Phaco-anaphylactic, wherein there's a breach in the capsule due to trauma or due to surgery, resulting in inflammation and sometimes glaucoma.
Management
How do you manage patients?
- Conservative if patient coping well with vision.
- Patients complaining of index myopia, as a temporizing measure, we could just suggest glasses to change the degree.
But however, if the degree changed quite rapidly and the patient is quite uncomfortable with this a new vision or the patient complains of anisometropia or a change in degree-- because of both eyes and that's causing him significant problems in his day to day life, or quality of life--then a cataract surgery might be mandated.
So basically when would you consider surgery?
- If the patient's quality of life is affected by his visual symptoms.
- If there are, of course, complications, like lens-induced glaucoma, or if there's a cataract obscuring the view of the fundus. For example, many patients with diabetic retinopathy or with diabetes require DR are screening. So if the cataract's significance to obscure the view of the fundus for us to do a proper screening, it might be a good idea to consider cataract surgery.
Of course, congenital cataract is a whole new ball game, a different sort of ball game. You need to do early surgery. This needs to be managed well by the pediatric ophthalmologist to maximize vision potential of the eye, and do early surgery to maximize-- to try to correct the error, the problem.
Different Cataract Surgeries:-
Surgical options include
- Phacoemulsification.
- Extracapsular Cataract Extraction(ECCE).
- SICS.
- Historical options
1. Phacoemulsification, which is the commonest performed surgery in the developed world for cataracts.
It typically uses a 1.8 or 2.75 mm corneal incision and we inject a foldable intraocular lens implant into the bag, subsequent after removing the cataract and that enables quick visual rehabilitation for the patient.
The good part about phacoemulsification is that the wound is very small, the capsule is intact. How we do this is by emulsifying the lens, by breaking the lens into multiple fragments, and using a probe to be able to suck out the lens fragments.
2. ECCE is basically Extracapsular Cataract Extraction, wherein we manually extract cataract from the back, and we replace the lens through an incision that we create on the cornea, on the cornea limbus. And subsequently, stitch up the incision.
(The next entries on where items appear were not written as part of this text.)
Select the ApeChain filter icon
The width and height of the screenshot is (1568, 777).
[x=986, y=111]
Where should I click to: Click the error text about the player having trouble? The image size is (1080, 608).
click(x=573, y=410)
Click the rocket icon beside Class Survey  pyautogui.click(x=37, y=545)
For ECCE, we remove the entire nucleus in one block, basically by creating a capsulotomy through a corneal incision.
3. SICS is another type of surgery did they do in the developing world, which is like ECCE in the sense that it's a mechanical extraction of the cataract, by creating a scleral incision with a self-healing tunnel, accessing the anterior chamber and then removing the lens, removing the cataract from the capsule and inserting a lens back into the capsule.
And the only unique point about SICS, as opposed to ECCE, is that it does not require suturing, because the wound created as a self-sealing wound, a scleral tunnel.
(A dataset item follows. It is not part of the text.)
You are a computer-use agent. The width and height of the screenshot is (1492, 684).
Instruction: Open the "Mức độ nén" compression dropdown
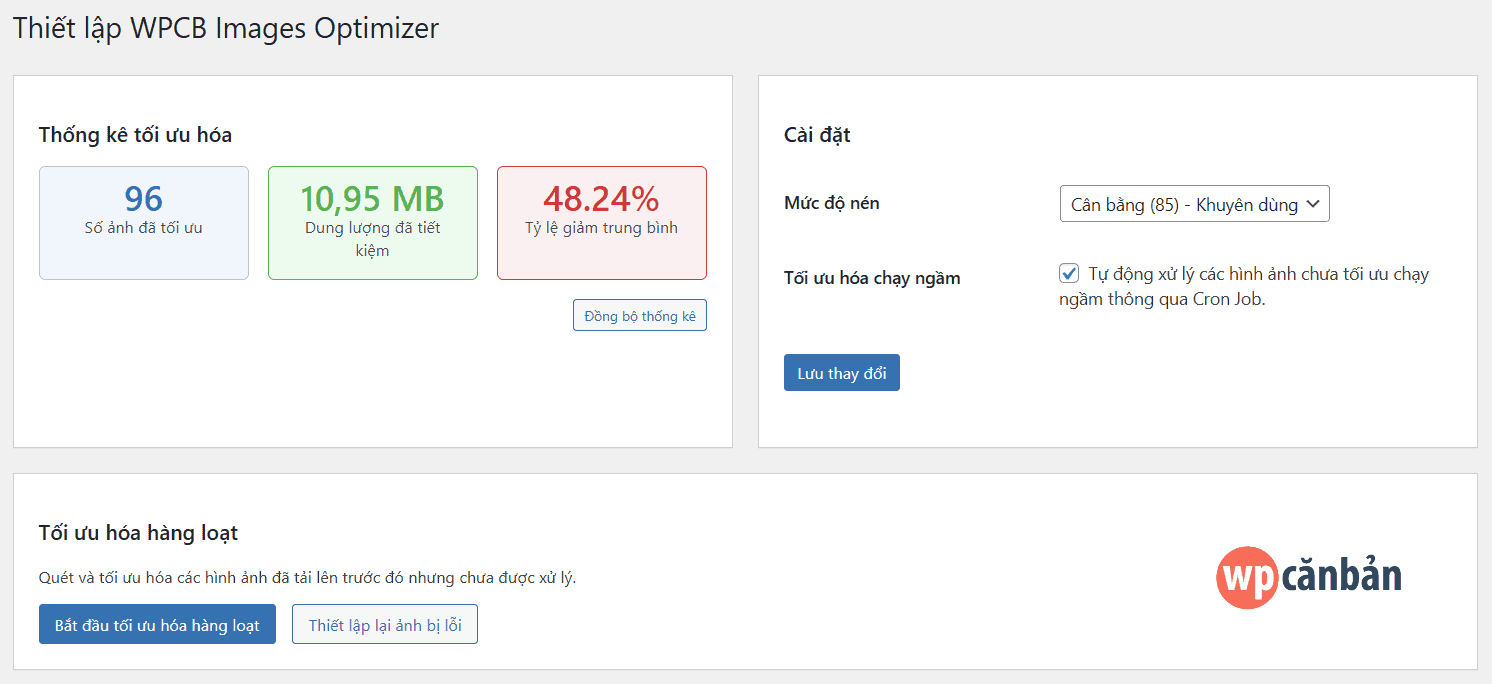[x=1194, y=203]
4. Historical optionsinclude couching, which we don't practice at all, and ICCE.
The difference between ICCE and ECCE are that in ICCE they remove the entire bag capsule, entire capsule lens complex. In ECCE, we just make a capsulotomy, anterior capsulotomy access the lens through that, remove it, and replace the lens within the intact capsule. Of course. this results in better visual recovery and prognosis because you can physiologically place-- you can place pseudo--the intraocular lens implant in its physiological location.
Listing for Cataract Surgery
- When you list a patient for cataract surgery and after discussing the patient, you need to be able to tell the patient that of course, It is for his eyes. So he needs to be medically fit.
- Because any surgery can induce physiological stressors. Typically we tend to wait for about six months, prior to considering surgery for the eye.
- For patients with multiple medical co-morbidities, you might want to check in with the cardiologist or the treating physician, as a medical fitness operation.